Betti's Law

Betti's theorem states: For a structure acted upon by two system of loads and corresponding displacements, the work done by the first system of loads moving through the displacements of the second system is equal to the work done by this second system of loads undergoing the displacements produced by the first load system.

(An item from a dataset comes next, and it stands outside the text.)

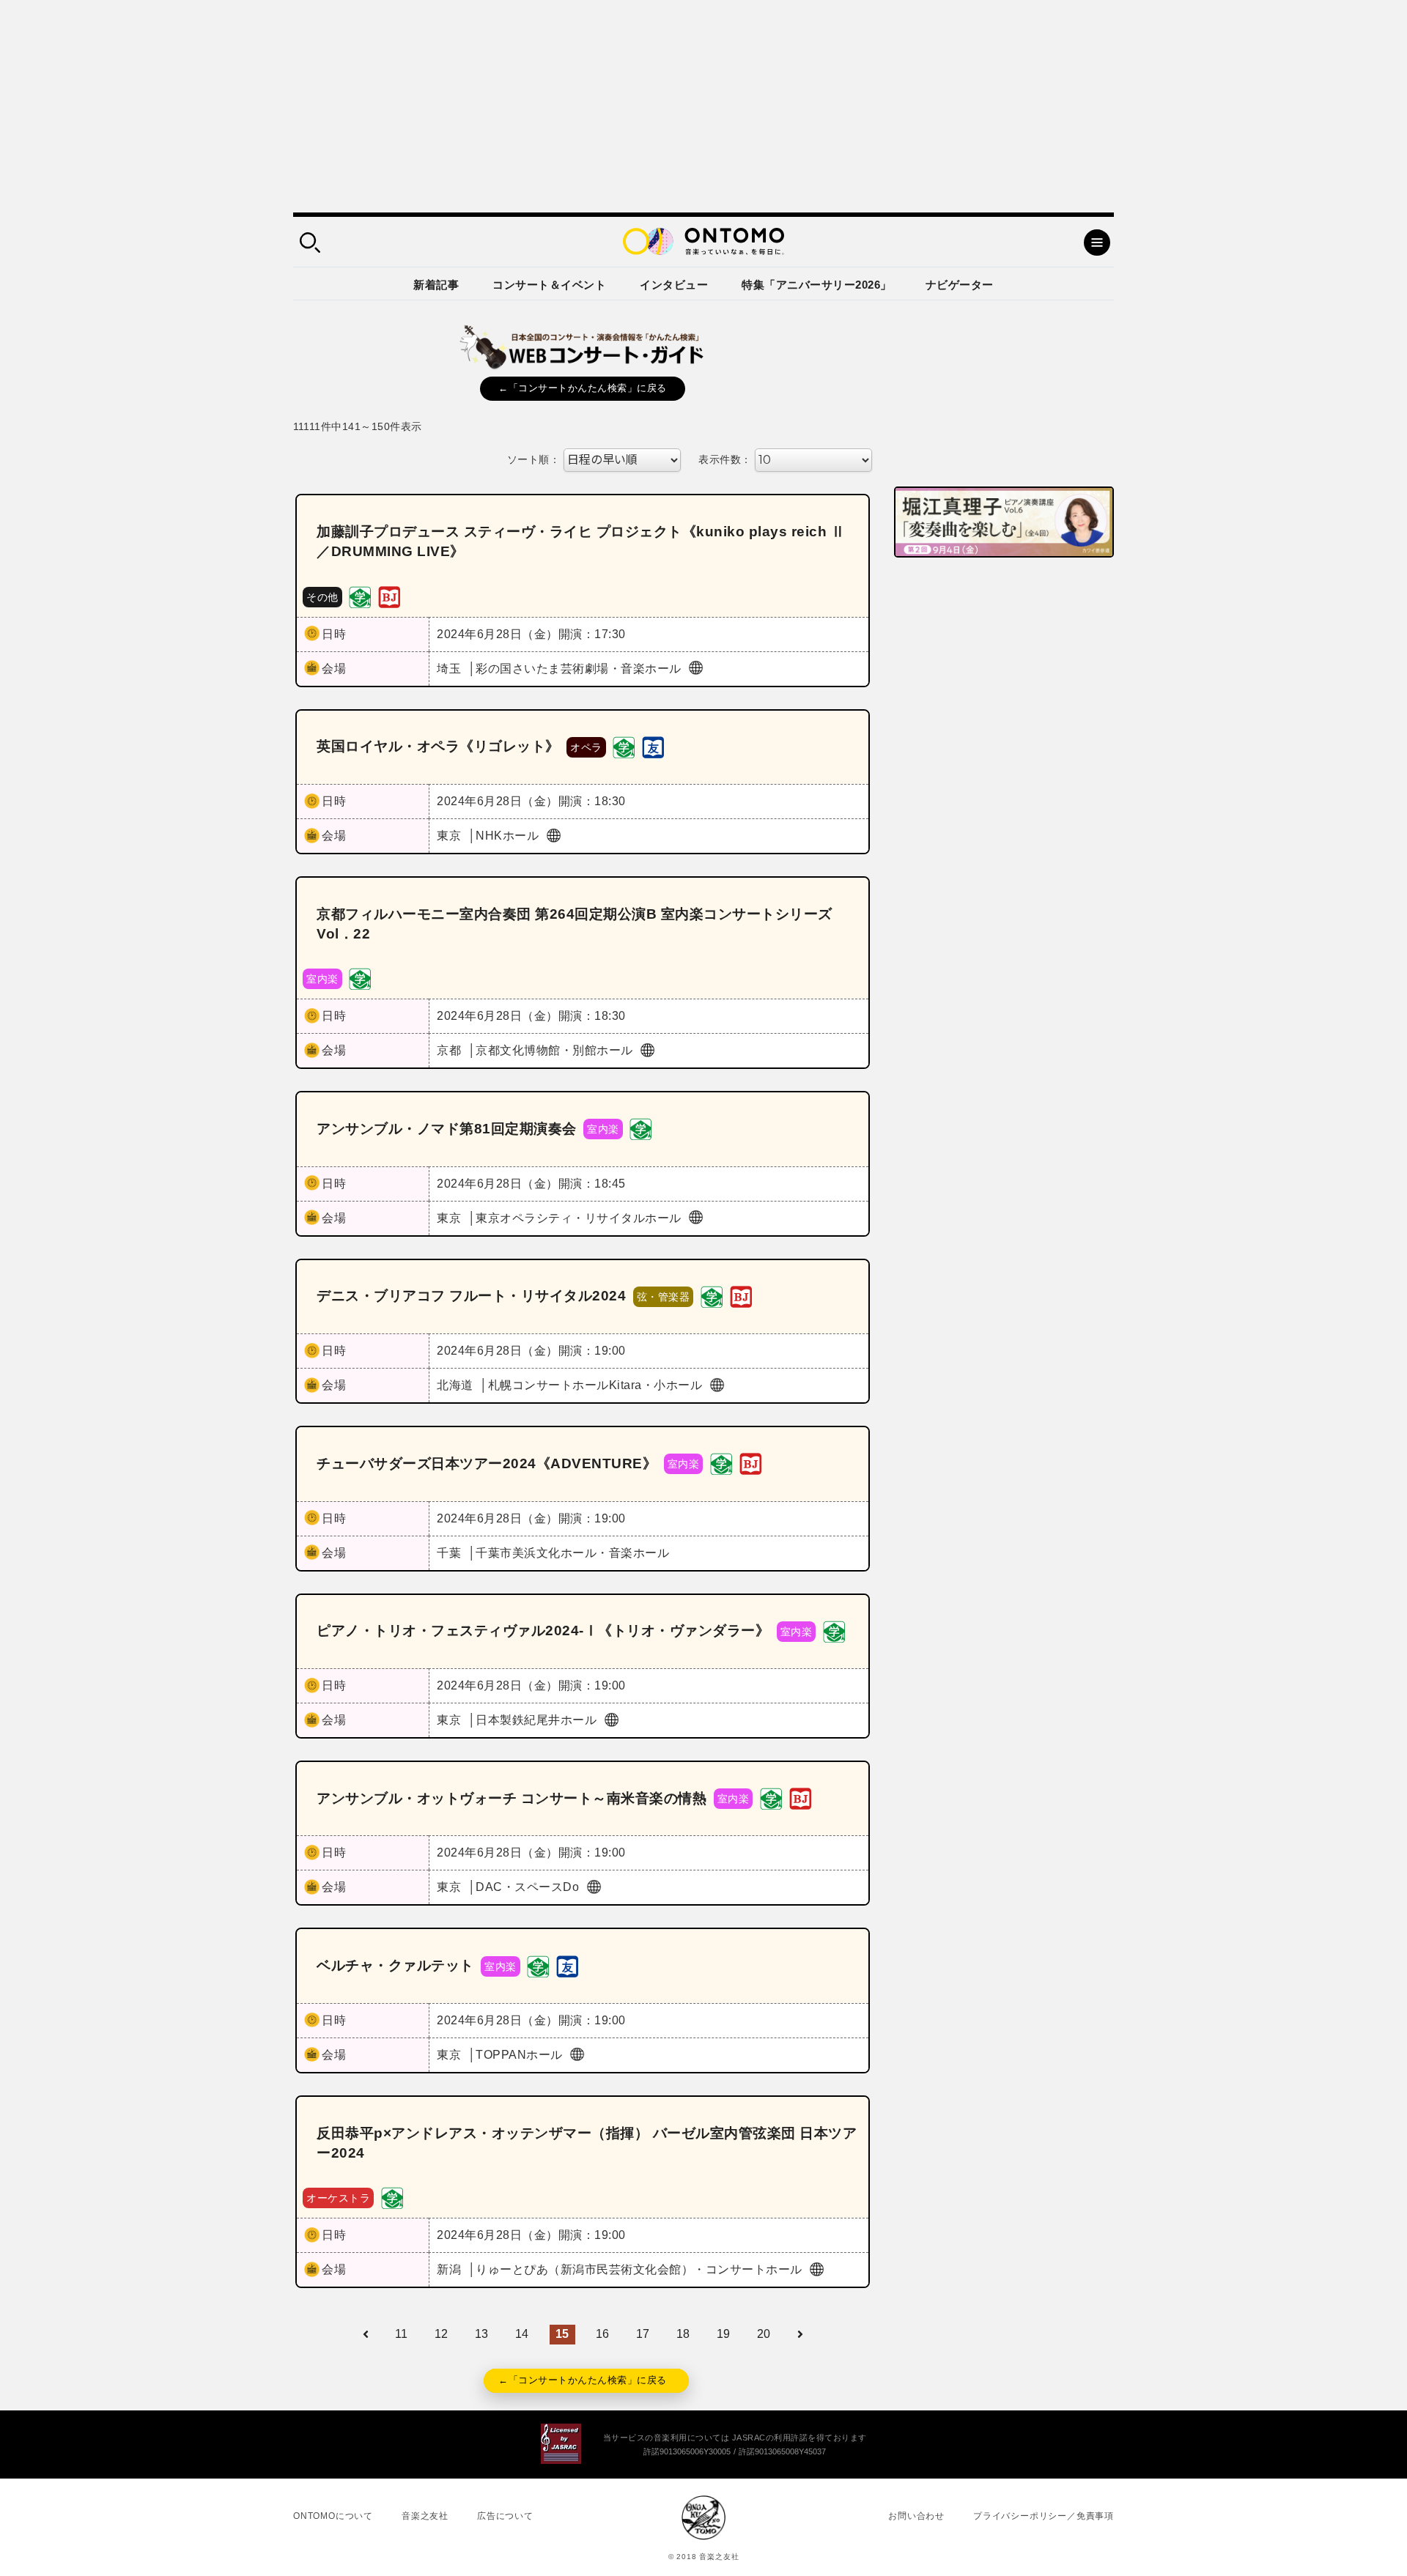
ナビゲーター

https://en.wikipedia.org/wiki/Betti%27s_theorem

F1 * D2 = F2 * D1

                 D1= (F1/ F2) *D2

Example:

Solution:

    The differential equation also known as Eular-Bernaulli equation  which is used to determine the small deflections of beam is;

EI y'' = - M

    This equation relates elastic curvature of beam with bending moment. The sign convention for this equation is as follows;

    positive x axis is towards right and;

    positive y axis is towards downward

    

    So, using this equation one can write a equation for deflection by integrating twice which will have two integrating constants and can be evaluated by substituting known boundary conditions of slope and deflection. Further, when the equation of bending moment is written in multiple expressions for entire domain (beam span), the continuity equations of slope and deflections are used to evaluate the coefficients of integration.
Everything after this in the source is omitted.